Pointing records for text and elements
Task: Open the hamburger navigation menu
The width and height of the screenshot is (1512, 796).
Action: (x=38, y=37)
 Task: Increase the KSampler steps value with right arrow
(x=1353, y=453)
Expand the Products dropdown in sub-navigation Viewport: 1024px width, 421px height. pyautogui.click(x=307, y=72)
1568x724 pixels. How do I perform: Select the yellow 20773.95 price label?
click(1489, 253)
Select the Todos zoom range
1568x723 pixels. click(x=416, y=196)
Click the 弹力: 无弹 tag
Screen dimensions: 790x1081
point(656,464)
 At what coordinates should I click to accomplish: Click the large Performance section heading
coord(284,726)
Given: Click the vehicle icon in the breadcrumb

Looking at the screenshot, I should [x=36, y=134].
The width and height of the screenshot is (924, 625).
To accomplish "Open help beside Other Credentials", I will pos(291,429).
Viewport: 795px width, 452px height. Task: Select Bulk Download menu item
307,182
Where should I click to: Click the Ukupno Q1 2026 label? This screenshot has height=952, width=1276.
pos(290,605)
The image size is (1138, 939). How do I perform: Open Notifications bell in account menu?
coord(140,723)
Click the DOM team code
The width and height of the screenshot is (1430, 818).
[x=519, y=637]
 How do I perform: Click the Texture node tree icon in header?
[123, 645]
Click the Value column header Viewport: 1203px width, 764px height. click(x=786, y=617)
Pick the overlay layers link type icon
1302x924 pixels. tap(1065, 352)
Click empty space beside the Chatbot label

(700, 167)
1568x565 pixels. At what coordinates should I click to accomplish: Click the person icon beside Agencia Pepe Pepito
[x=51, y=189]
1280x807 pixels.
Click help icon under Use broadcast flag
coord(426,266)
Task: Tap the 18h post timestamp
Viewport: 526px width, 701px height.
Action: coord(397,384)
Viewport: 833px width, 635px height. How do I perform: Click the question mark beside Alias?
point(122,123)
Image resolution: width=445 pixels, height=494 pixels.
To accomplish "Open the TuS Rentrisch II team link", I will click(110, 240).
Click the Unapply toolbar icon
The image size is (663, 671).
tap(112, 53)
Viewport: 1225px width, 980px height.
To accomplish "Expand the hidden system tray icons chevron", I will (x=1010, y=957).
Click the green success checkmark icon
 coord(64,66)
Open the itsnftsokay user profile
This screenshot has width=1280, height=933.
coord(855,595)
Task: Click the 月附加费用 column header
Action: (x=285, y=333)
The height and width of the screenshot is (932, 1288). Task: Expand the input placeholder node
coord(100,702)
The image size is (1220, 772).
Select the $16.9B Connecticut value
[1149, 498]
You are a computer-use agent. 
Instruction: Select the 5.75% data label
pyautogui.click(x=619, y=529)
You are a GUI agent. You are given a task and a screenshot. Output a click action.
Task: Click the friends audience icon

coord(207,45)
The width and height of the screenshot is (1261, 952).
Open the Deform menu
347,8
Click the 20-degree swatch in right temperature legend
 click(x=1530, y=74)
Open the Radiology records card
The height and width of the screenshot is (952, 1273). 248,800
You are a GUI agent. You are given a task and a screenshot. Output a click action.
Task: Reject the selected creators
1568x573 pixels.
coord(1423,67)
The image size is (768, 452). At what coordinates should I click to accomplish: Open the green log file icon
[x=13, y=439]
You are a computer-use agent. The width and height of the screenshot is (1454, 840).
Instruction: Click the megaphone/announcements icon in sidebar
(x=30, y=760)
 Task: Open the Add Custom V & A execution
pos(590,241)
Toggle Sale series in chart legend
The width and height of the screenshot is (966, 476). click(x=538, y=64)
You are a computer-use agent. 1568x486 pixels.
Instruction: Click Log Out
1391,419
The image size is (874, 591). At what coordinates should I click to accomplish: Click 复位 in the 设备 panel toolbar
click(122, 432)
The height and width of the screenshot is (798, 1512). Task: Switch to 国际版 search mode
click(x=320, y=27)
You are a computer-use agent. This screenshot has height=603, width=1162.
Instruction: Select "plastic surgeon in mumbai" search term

## Written task
Lay out each line of the listing above as a JSON list of strings, with one string per line and no entries for blank lines.

## Answer to the exercise
[
  "Task: Open the hamburger navigation menu",
  "The width and height of the screenshot is (1512, 796).",
  "Action: (x=38, y=37)",
  " Task: Increase the KSampler steps value with right arrow",
  "(x=1353, y=453)",
  "Expand the Products dropdown in sub-navigation Viewport: 1024px width, 421px height. pyautogui.click(x=307, y=72)",
  "1568x724 pixels. How do I perform: Select the yellow 20773.95 price label?",
  "click(1489, 253)",
  "Select the Todos zoom range",
  "1568x723 pixels. click(x=416, y=196)",
  "Click the 弹力: 无弹 tag",
  "Screen dimensions: 790x1081",
  "point(656,464)",
  " At what coordinates should I click to accomplish: Click the large Performance section heading",
  "coord(284,726)",
  "Given: Click the vehicle icon in the breadcrumb",
  "Looking at the screenshot, I should [x=36, y=134].",
  "The width and height of the screenshot is (924, 625).",
  "To accomplish \"Open help beside Other Credentials\", I will pos(291,429).",
  "Viewport: 795px width, 452px height. Task: Select Bulk Download menu item",
  "307,182",
  "Where should I click to: Click the Ukupno Q1 2026 label? This screenshot has height=952, width=1276.",
  "pos(290,605)",
  "The image size is (1138, 939). How do I perform: Open Notifications bell in account menu?",
  "coord(140,723)",
  "Click the DOM team code",
  "The width and height of the screenshot is (1430, 818).",
  "[x=519, y=637]",
  " How do I perform: Click the Texture node tree icon in header?",
  "[123, 645]",
  "Click the Value column header Viewport: 1203px width, 764px height. click(x=786, y=617)",
  "Pick the overlay layers link type icon",
  "1302x924 pixels. tap(1065, 352)",
  "Click empty space beside the Chatbot label",
  "(700, 167)",
  "1568x565 pixels. At what coordinates should I click to accomplish: Click the person icon beside Agencia Pepe Pepito",
  "[x=51, y=189]",
  "1280x807 pixels.",
  "Click help icon under Use broadcast flag",
  "coord(426,266)",
  "Task: Tap the 18h post timestamp",
  "Viewport: 526px width, 701px height.",
  "Action: coord(397,384)",
  "Viewport: 833px width, 635px height. How do I perform: Click the question mark beside Alias?",
  "point(122,123)",
  "Image resolution: width=445 pixels, height=494 pixels.",
  "To accomplish \"Open the TuS Rentrisch II team link\", I will click(110, 240).",
  "Click the Unapply toolbar icon",
  "The image size is (663, 671).",
  "tap(112, 53)",
  "Viewport: 1225px width, 980px height.",
  "To accomplish \"Expand the hidden system tray icons chevron\", I will (x=1010, y=957).",
  "Click the green success checkmark icon",
  " coord(64,66)",
  "Open the itsnftsokay user profile",
  "This screenshot has width=1280, height=933.",
  "coord(855,595)",
  "Task: Click the 月附加费用 column header",
  "Action: (x=285, y=333)",
  "The height and width of the screenshot is (932, 1288). Task: Expand the input placeholder node",
  "coord(100,702)",
  "The image size is (1220, 772).",
  "Select the $16.9B Connecticut value",
  "[1149, 498]",
  "You are a computer-use agent. ",
  "Instruction: Select the 5.75% data label",
  "pyautogui.click(x=619, y=529)",
  "You are a GUI agent. You are given a task and a screenshot. Output a click action.",
  "Task: Click the friends audience icon",
  "coord(207,45)",
  "The width and height of the screenshot is (1261, 952).",
  "Open the Deform menu",
  "347,8",
  "Click the 20-degree swatch in right temperature legend",
  " click(x=1530, y=74)",
  "Open the Radiology records card",
  "The height and width of the screenshot is (952, 1273). 248,800",
  "You are a GUI agent. You are given a task and a screenshot. Output a click action.",
  "Task: Reject the selected creators",
  "1568x573 pixels.",
  "coord(1423,67)",
  "The image size is (768, 452). At what coordinates should I click to accomplish: Open the green log file icon",
  "[x=13, y=439]",
  "You are a computer-use agent. The width and height of the screenshot is (1454, 840).",
  "Instruction: Click the megaphone/announcements icon in sidebar",
  "(x=30, y=760)",
  " Task: Open the Add Custom V & A execution",
  "pos(590,241)",
  "Toggle Sale series in chart legend",
  "The width and height of the screenshot is (966, 476). click(x=538, y=64)",
  "You are a computer-use agent. 1568x486 pixels.",
  "Instruction: Click Log Out",
  "1391,419",
  "The image size is (874, 591). At what coordinates should I click to accomplish: Click 复位 in the 设备 panel toolbar",
  "click(122, 432)",
  "The height and width of the screenshot is (798, 1512). Task: Switch to 国际版 search mode",
  "click(x=320, y=27)",
  "You are a computer-use agent. This screenshot has height=603, width=1162.",
  "Instruction: Select \"plastic surgeon in mumbai\" search term"
]